The main work of this paper is: (1) the main physicochemical properties of famotidine Ding were determined, the establishment of the quality evaluation method of gastric mucoadhesive microspheres; (2) famotidine gastric mucoadhesive microspheres were prepared by emulsion solvent evaporation method; (3) adhesion on the adhesion of microspheres was studied; (4) in rabbits by pharmacokinetic experiment, obtained the main pharmacokinetic parameters by comparing the in vitro release and in vivo absorption results in vivo correlation of mucoadhesive microspheres were evaluated.
The main research methods of this paper are: (1) through the experimental determination of solubility, oil-water partition coefficient on the physicochemical properties of famotidine Ding was explored; (2) through the establishment of a linear relationship, the precision test, stability test, recovery test, established the determination and dissolution determination method; (3) through single factor and orthogonal design experiments on the adhesion of microspheres prescription were screened and optimized, and the optimal prescription and technology. (4) through different mathematical models on the same release curve (such as zero level, Higuchi, Peppas) fitting, internal release nature of the microspheres.
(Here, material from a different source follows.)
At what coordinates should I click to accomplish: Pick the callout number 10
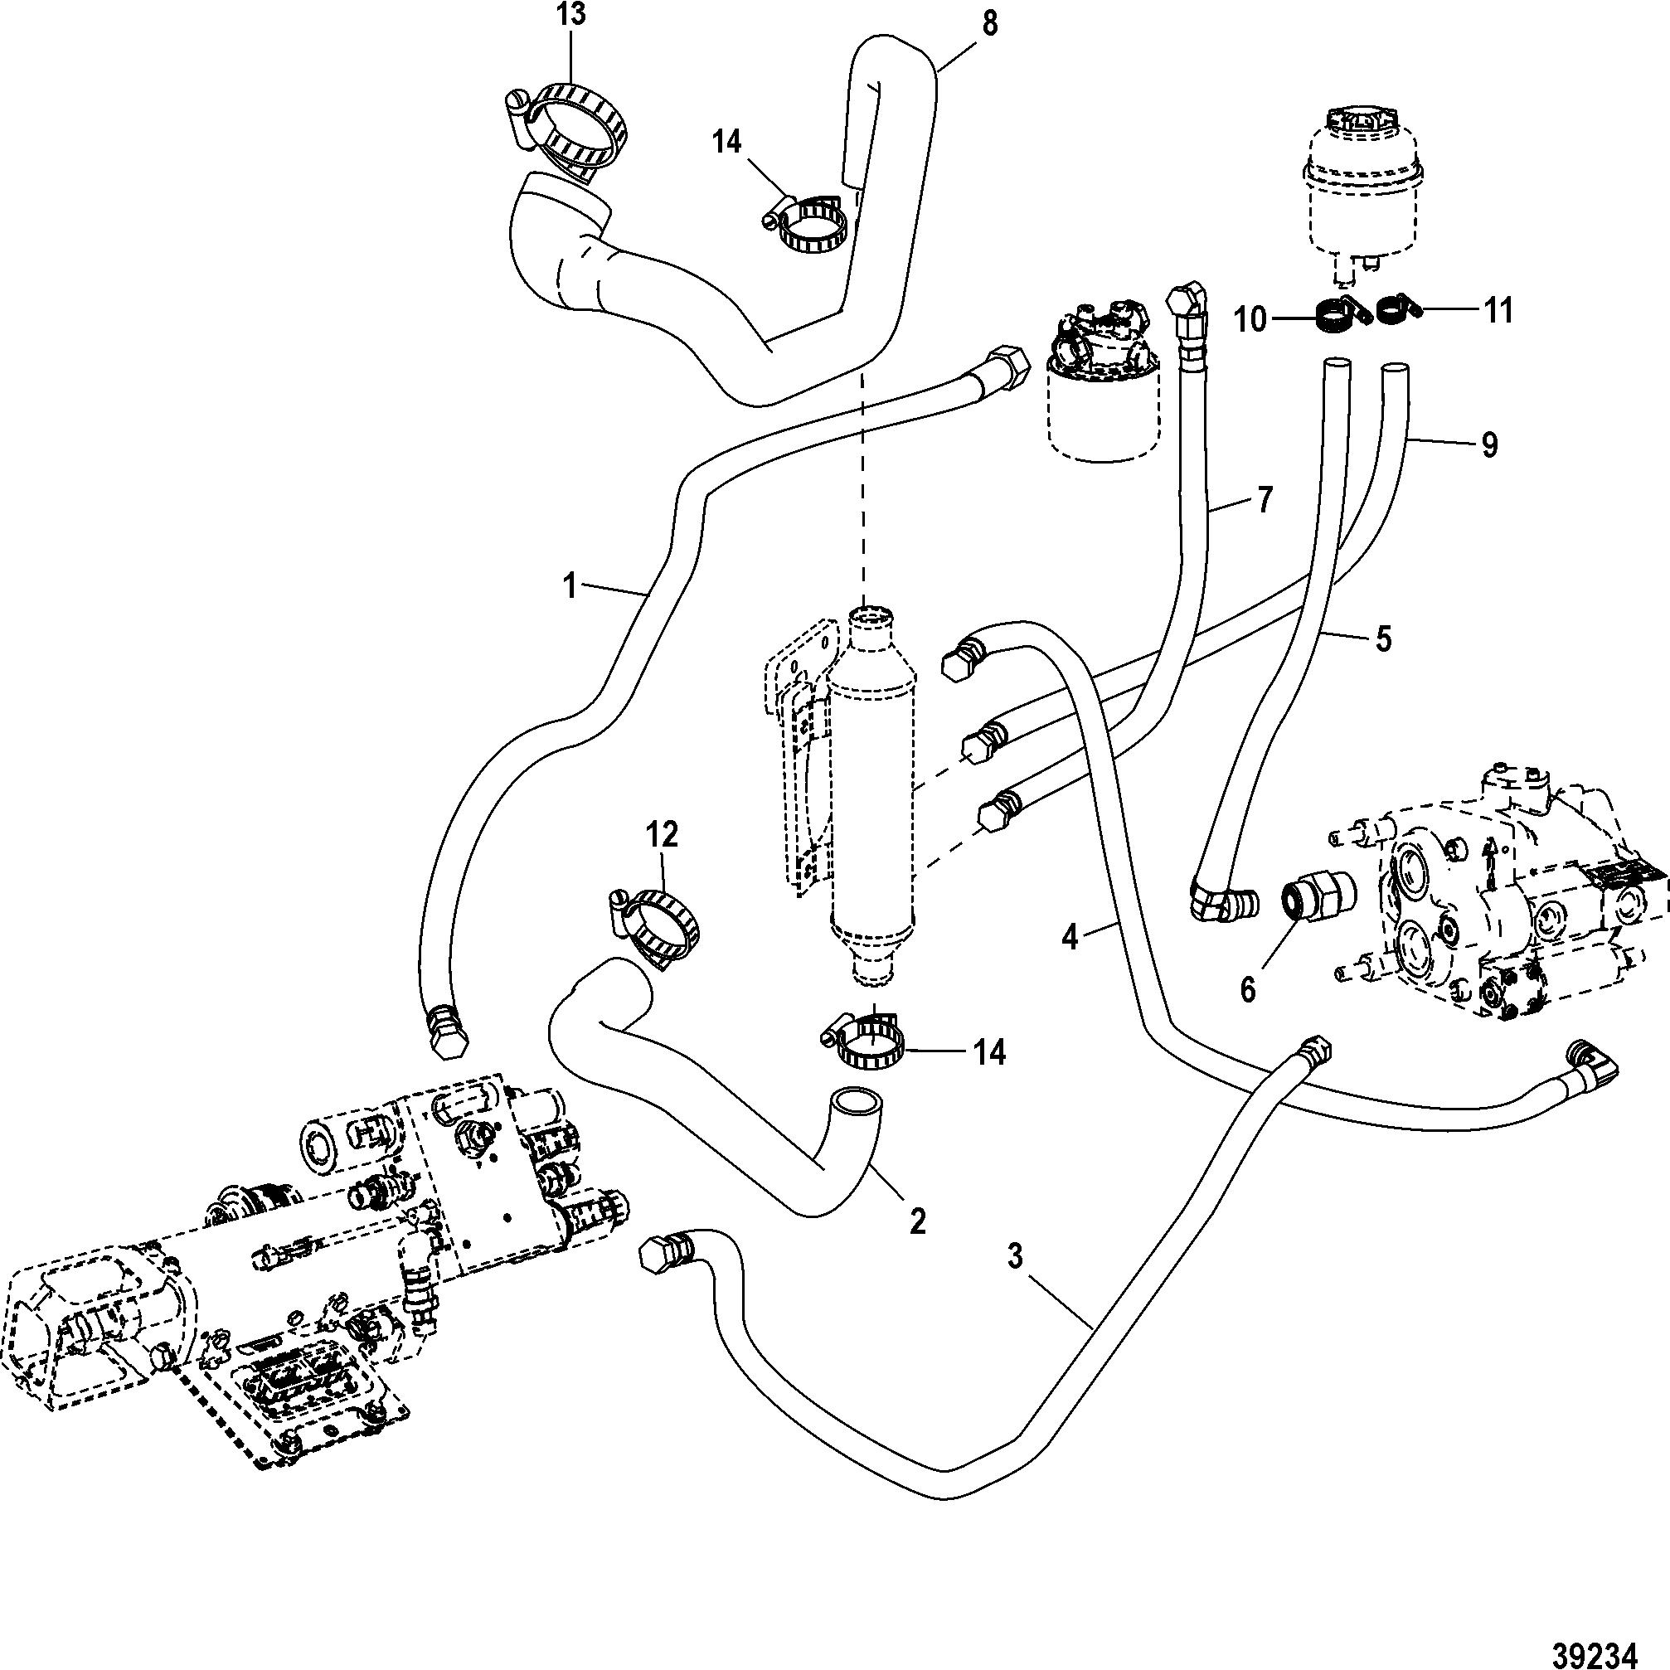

The discussion; (5) through the microscope on the surface morphology of microspheres in the medium and surface morphology were observed, the size and the size distribution was determined, roundness, bulk density, angle of repose and other physical and chemical indicators, as the apparent characteristics of microspheres were characterized; (6) The solid phase extraction technology and external standard method was established for determination of blood concentration of drugs by high performance liquid chromatography; the two agent two period crossover experimental design was carried out in vivo pharmacokinetic experiments, the main pharmacokinetic parameters by using DAS2.0 software; the pharmacokinetic formula and variance analysis and evaluation bioequivalence, in vivo correlation, relative bioavailability; (7) the in vitro animal experimental retention shear force measurement experiment, separation, measurement and retention test, adhesion of gastric mucoadhesive microspheres were evaluated.
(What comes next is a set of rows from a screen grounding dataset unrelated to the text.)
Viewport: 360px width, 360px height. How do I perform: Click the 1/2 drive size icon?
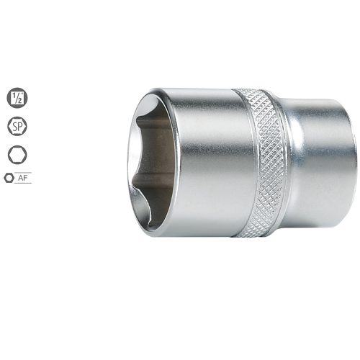point(17,98)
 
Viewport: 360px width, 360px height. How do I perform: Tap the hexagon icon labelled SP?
point(17,126)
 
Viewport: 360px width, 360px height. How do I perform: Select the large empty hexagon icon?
point(17,154)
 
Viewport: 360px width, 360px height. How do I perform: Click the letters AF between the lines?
point(23,178)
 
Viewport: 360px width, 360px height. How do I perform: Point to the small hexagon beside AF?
point(9,178)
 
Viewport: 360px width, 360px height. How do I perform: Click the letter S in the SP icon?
point(14,126)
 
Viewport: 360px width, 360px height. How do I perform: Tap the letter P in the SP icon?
point(20,126)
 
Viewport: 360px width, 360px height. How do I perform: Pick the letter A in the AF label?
point(20,178)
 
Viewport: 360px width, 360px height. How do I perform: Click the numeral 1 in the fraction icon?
point(14,94)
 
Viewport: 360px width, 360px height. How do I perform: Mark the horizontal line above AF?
point(23,173)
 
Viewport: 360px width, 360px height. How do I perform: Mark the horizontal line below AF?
point(23,183)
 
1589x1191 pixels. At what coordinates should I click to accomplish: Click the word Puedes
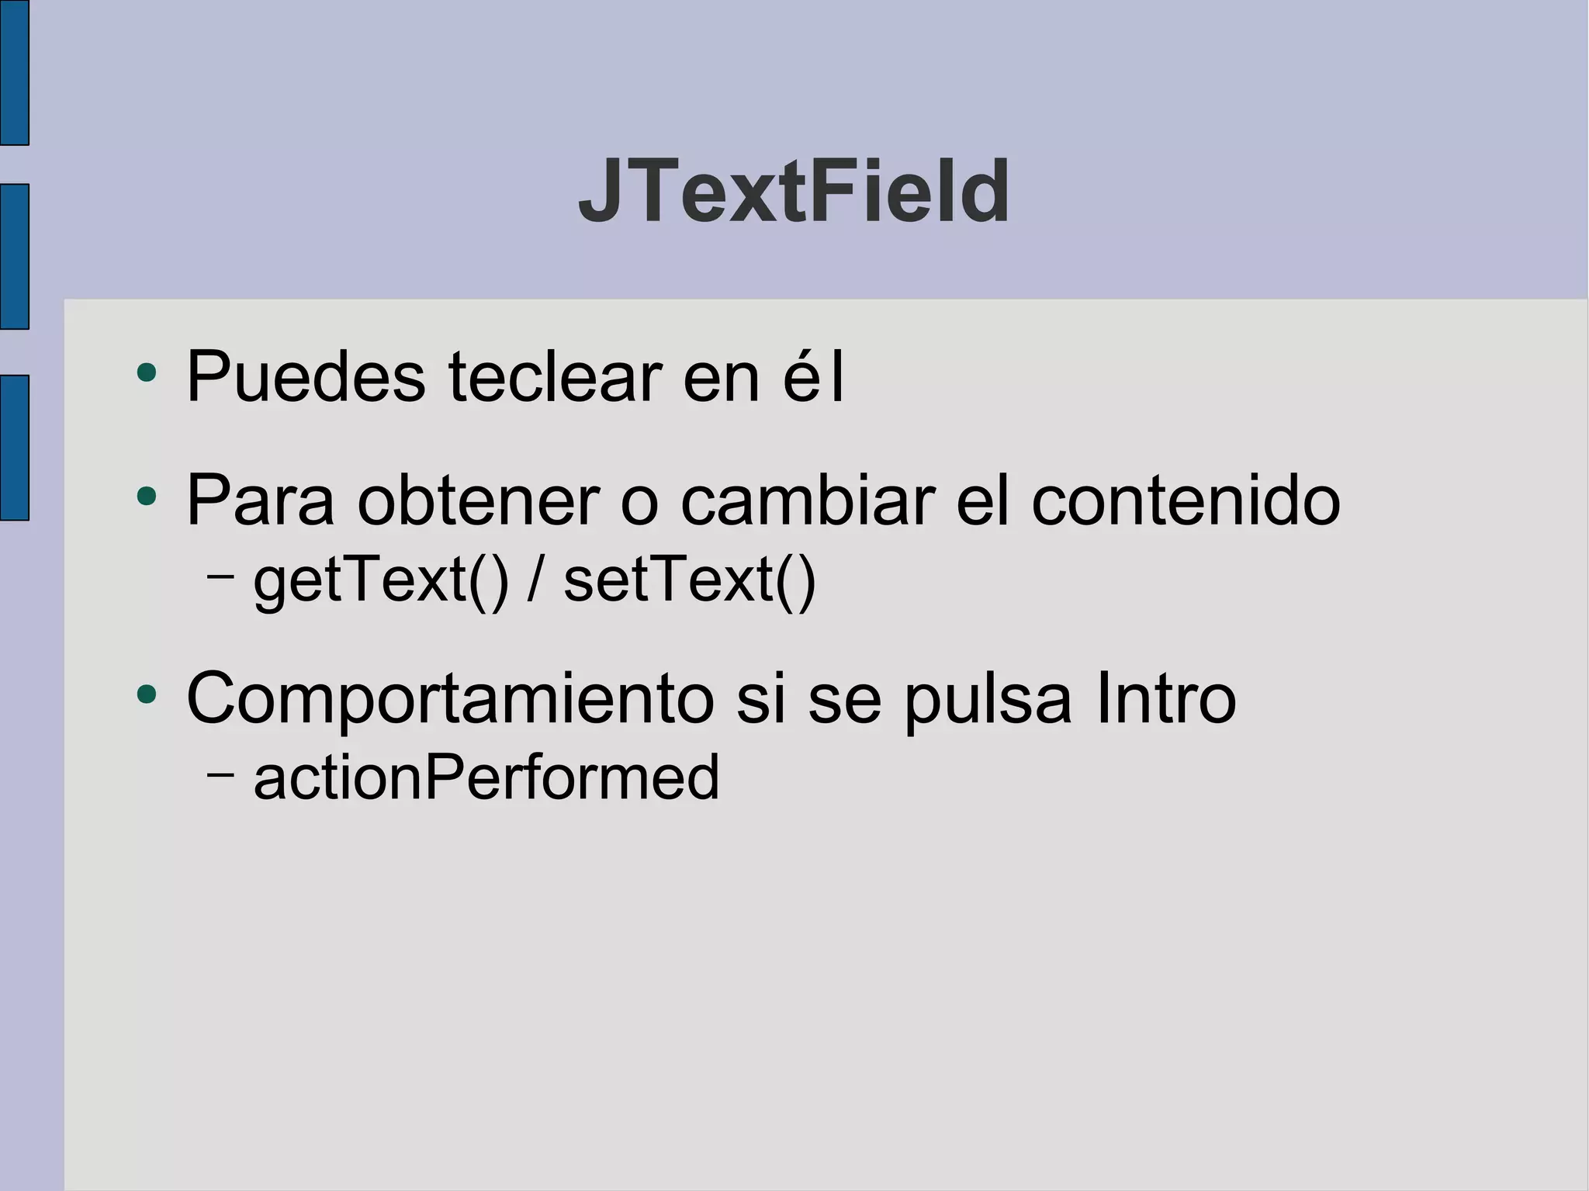click(x=306, y=378)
The main results of this study are: (1) famotidine with pH increasing its solubility decreased gradually, oil-water distribution coefficient increased; (2) at around 266nm, famotidine maximum UV absorption in phosphate buffer pH4.5 as the medium, in the 2-20 g/ml range, precision, recovery rate a good linear relationship, etc., suitable for the determination of famotidine; with pH1.0 hydrochloric acid solution as medium in 4 ~ 40 g/ml range, precision, recovery rate, linear relationship is good, suitable for famotidine release determination; (3) using ethyl cellulose as matrix material, Carbopol 934P as adhesive material, PEG6000 as porogen, Twain 80 as the emulsifying agent and liquid paraffin as the continuous phase, by adjusting the proportion of appropriate accessories, by emulsion solvent evaporation method, can be prepared by gastric mucoadhesive microspheres good adhesion properties; (4) gastric mucoadhesive microspheres in pH1.0 hydrochloric acid medium, the The drug release behavior with zero order equation; (5) showed that the retention experiments in vitro and in vivo, has significant effect on the adhesion of Bohm card adhesion microspheres in this preparation. (6) the pharmacokinetics in rabbits showed that self-made sustained-release mucoadhesive microspheres, characteristics of gentle blood concentration; in vitro drug release and the correlation between in vivo absorption, absorption process can be used to predict in vivo release; preparation of the relative bioavailability of about 130%, compared with the ordinary tablet, bioavailability has significant differences, and better absorption in the stomach.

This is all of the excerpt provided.